4. Now what I have done is setup a reload script that will update LVS2 upon reload so I dont have to keep updating both LVS server everytime I have to do a graceful reload, not sure why keepalive has not implemented this feature yet. Developer, don’t think like systems engineers and vice versa.

. setup ssh keys on both server so that root can ssh to lvs2 via ssh key
Login into destination server
cd /root/.ssh
run ‘ssh-keygen -t rsa’
run ‘cat id_rsa.pub > authorized_keys && chmod 600 authorized_keys’
Login into to lvs1
cd /root/.ssh
copy both id_rsa fils into this directory from lvs2
run ‘cat id_rsa.pub > authorized_keys && chmod 600 authorized_keys’

You should be able to ssh now ‘ssh root@hostname‘ and it should login. If it didn’t go google why 😛

5. A) Setup keepalived and automating the reload process

Create a keepalived.conf in /etc/keepalived/ and copy past the following in it, you will need to update the varibles according to your own setup

sample keepalived.conf
http://www.nicktailor.com/files/keepalived.conf.lvs1
http://www.nicktailor.com/files/keepalived.conf.lvs2
##WARNING:
#If this configuration is copied over to the SLAVE LVS as is stuff will EXPLODE
### There are elements within that need to stay unique on each server.
### Specifically:
### -lvs id
### -state
### -priority
#########################################################################

global_defs {
notification_email {
nick.tailor@nicktailor.com
}
notification_email_from root@lvs1
smtp_server 127.0.0.1
smtp_connect_timeout 30
lvs_id lvs1
}

vrrp_instance external_linux {
state MASTER
smtp_alert
interface eth0
lvs_sync_daemon_interface eth0
virtual_router_id 42
priority 150
advert_int 1
preempt
authentication {
auth_type PASS
auth_pass nicktailor
}
virtual_ipaddress {
#VIP’s are listed and or Gateway ip is listed here if using NAT for DB boxes
172.16.10.1
}
virtual_server 172.16.10.1 3306 {
delay_loop 10
lb_algo rr
lb_kind DR
protocol TCP
# persistence_timeout 30 (this is not needed for db with replication setup,
# only enabled if you absolutely have to)

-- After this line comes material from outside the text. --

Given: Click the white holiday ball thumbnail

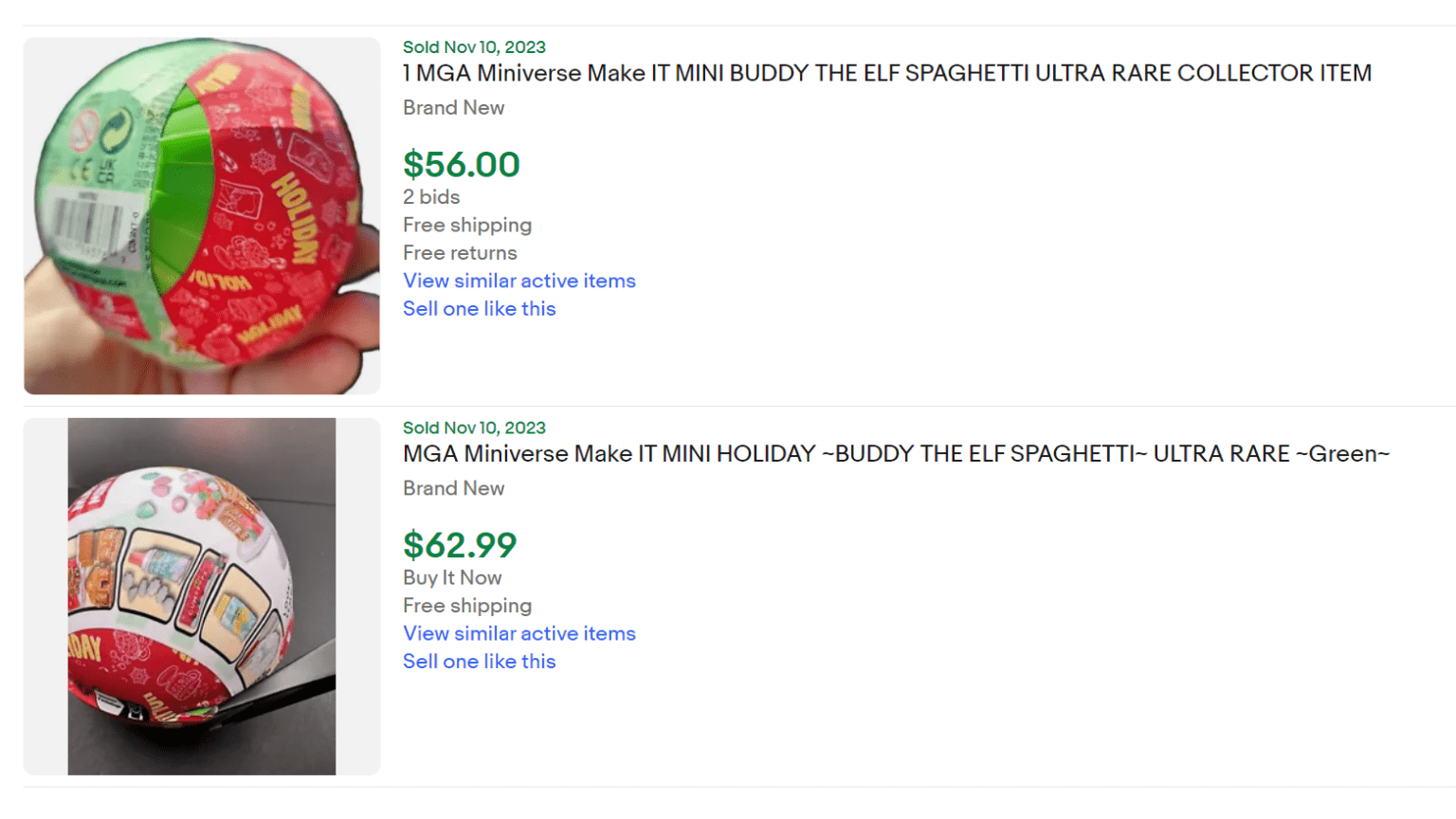Looking at the screenshot, I should 201,595.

#When removing servers from the pool comment starting below this line
real_server 142.103.18.2 3306 {
MISC_CHECK {
misc_path “/root/keepalived/dbcheck.sh 142.103.18.2”
misc_timeout 30
}

}
#make sure to comment above bracket when removing above server from pool
real_server 142.103.18.3 3306 {
MISC_CHECK {
misc_path “/root/keepalived/dbcheck.sh 142.103.18.2”
misc_timeout 30
}
}
#make sure to comment above last bracket when removing above server from pool, do not comment out below bracket
}
================================================================

I have broken the keepalived.conf file into three sections for the purpose of automating & config updates to LVS2

Create
/etc/keepalived/head <- Contains the Global LVS directives for the directors(director means LVS1 or LVS2) there are links below for example files.

==================
Warning: Directives within the GLOBAL section MUST differ on each server in a failover setup!!!

Global-Directives
* Unique Directives:

o lvs_id – { name of the LVS, usually lvs1-domain)
o state – { MASTER or BACKUP depends on what is role of this server }
o priority – { This value must be higher on master for example 100 on MASTER and 50 on BACKUP }

* Shared Directives

o virtual_router_id – { this should be differnet for each LVS configuration, tcpdump -n -p 112, will show you which ones are in use }
o vrrp_instance – { name of instance, usually domain, or domain_eth0 }

Example /etc/keepalived/head (whatever you put in your keepalived.conf for the globaldefs put in your head file copy past it here is a sample ones.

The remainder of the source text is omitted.